La crisi alimentare mondiale deriva dalla grande differenza nella disponibilità di alimenti nei vari paesi; per restare ai cereali ogni abitante degli Stati Uniti e dell’Europa ‘consuma’, in media, circa 1.000 kg di cereali all’anno, di cui circa 300 kg come alimenti diretti – pane, pasta, dolciumi, eccetera – e circa 700 kg per l’alimentazione del bestiame che fornisce alimenti proteici – carne, uova, latte e latticini – di buona qualità, necessari per integrare le proteine vegetali che sono biologicamente ‘più povere’: però un chilo di carne ‘costa’ – richiede per l’alimentazione dell’animale da macellare – circa 10 kg di cereali.

Ogni abitante dei paesi africani e asiatici poveri ha a disposizione in media 200 kg di cereali, tutti utilizzati per il consumo diretto, in molti casi appena sufficienti per la sopravvivenza. La situazione però è molto più grave. Nei paesi arretrati una parte dei cereali va perduta per l’attacco dei parassiti, per la mancanza di sistemi di conservazione e immagazzinaggio. Inoltre ormai circa il 15 % della produzione mondiale di cereali è destinata alla produzione di alcol etilico carburante (il cosiddetto bioetanolo), in sostituzione della benzina.
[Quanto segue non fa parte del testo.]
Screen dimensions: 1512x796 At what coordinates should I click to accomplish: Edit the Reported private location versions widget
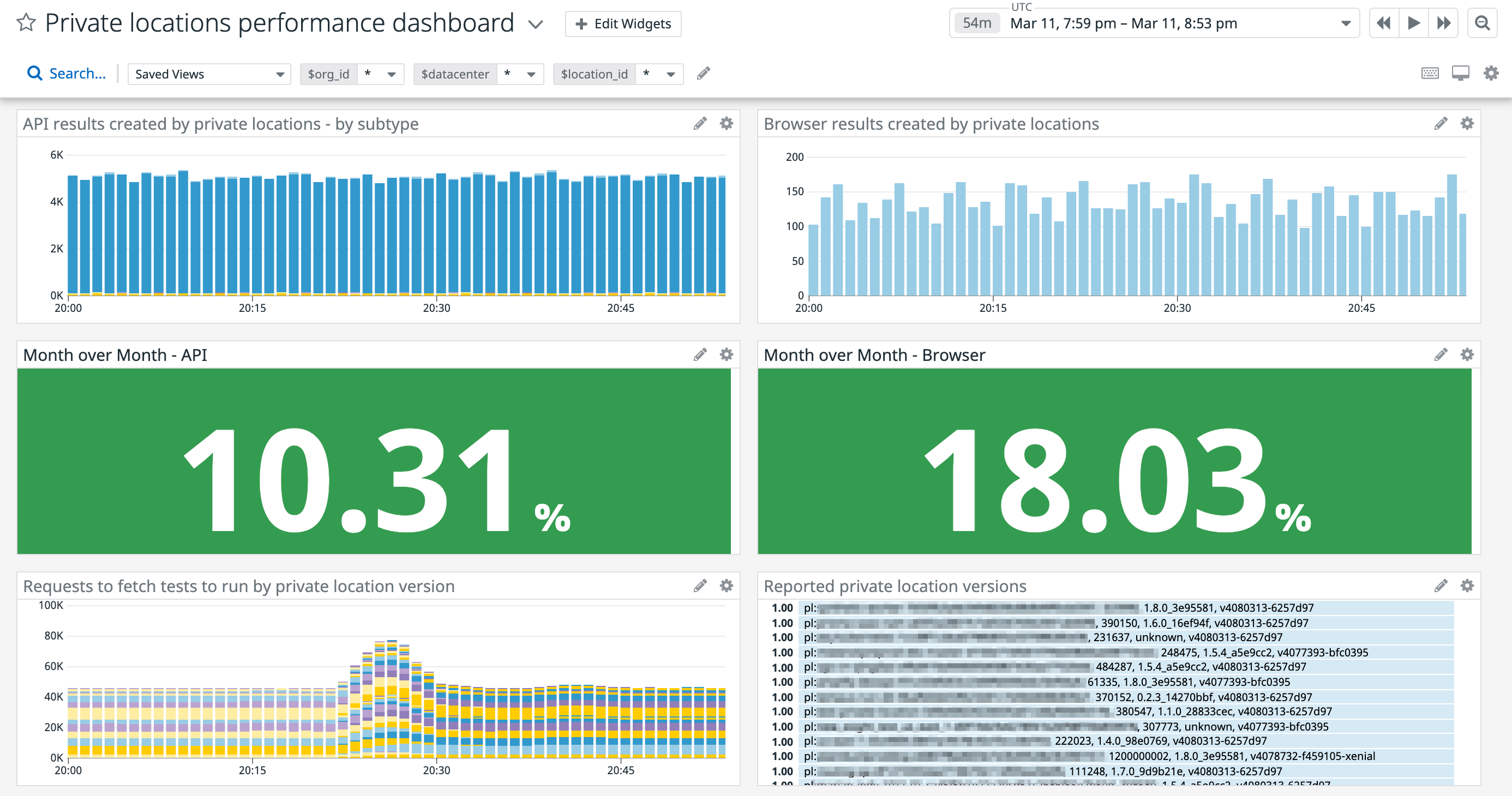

Per restare ai cereali: ai circa 1.500 milioni di abitanti dei paesi del Nord del mondo, quelli che consumano grandi quantità di grano e mais e riso per assicurarsi una alimentazione abbondante e di buona qualità, si stanno rapidamente affiancando molte centinaia di milioni di nuovi consumatori, in India e Cina, che stanno salendo la scala che finora separava i poveri dai ricchi abitanti del Nord del mondo. I milioni che lavorano nelle fabbriche e nelle miniere dei paesi finora arretrati stanno chiedendo alimenti più abbondanti, e quindi più cereali. Non ci si può illudere che possa aumentare di molto la produzione agricola perché più si produce da ogni unità di superficie del terreno, più il terreno stesso viene impoverito delle sostanze nutritive (potassio, azoto, fosforo) delle piante per cui nuove coltivazioni richiedono crescenti consumi di concimi. La messa a coltura di nuove terre oggi occupate da foreste e vegetazione spontanea accelera i mutamenti climatici. L’agricoltura e la zootecnica comportano crescenti quantità di acqua e di energia che sono risorse naturali scarse.

Probabilmente la salvezza va cercata, da una parte, in una revisione dei consumi dei paesi ricchi, in una ‘guerra allo spreco’, di cui parla, inascoltato, Papa Francesco; dall’altra parte in un grande sforzo di ricerca tecnico-scientifica che aiuti i paesi emergenti a utilizzare meglio e a valorizzare le risorse agricole locali. Molti prodotti alimentari utilizzati per secoli nel Sud del mondo sono stati abbandonati per aderire alle mode di consumi esportate dai paesi industrializzati; molti prodotti agricoli dell’Africa e dell’America latina potrebbero essere meglio conservati, protetti dai parassiti, coltivati al posto delle monocolture che sono state imposte dal Nord industriale. Una chimica, biologia e ingegneria dell’amore per il prossimo, della solidarietà per coloro che hanno fame. E, nel mondo, sono ancora tanti, troppi.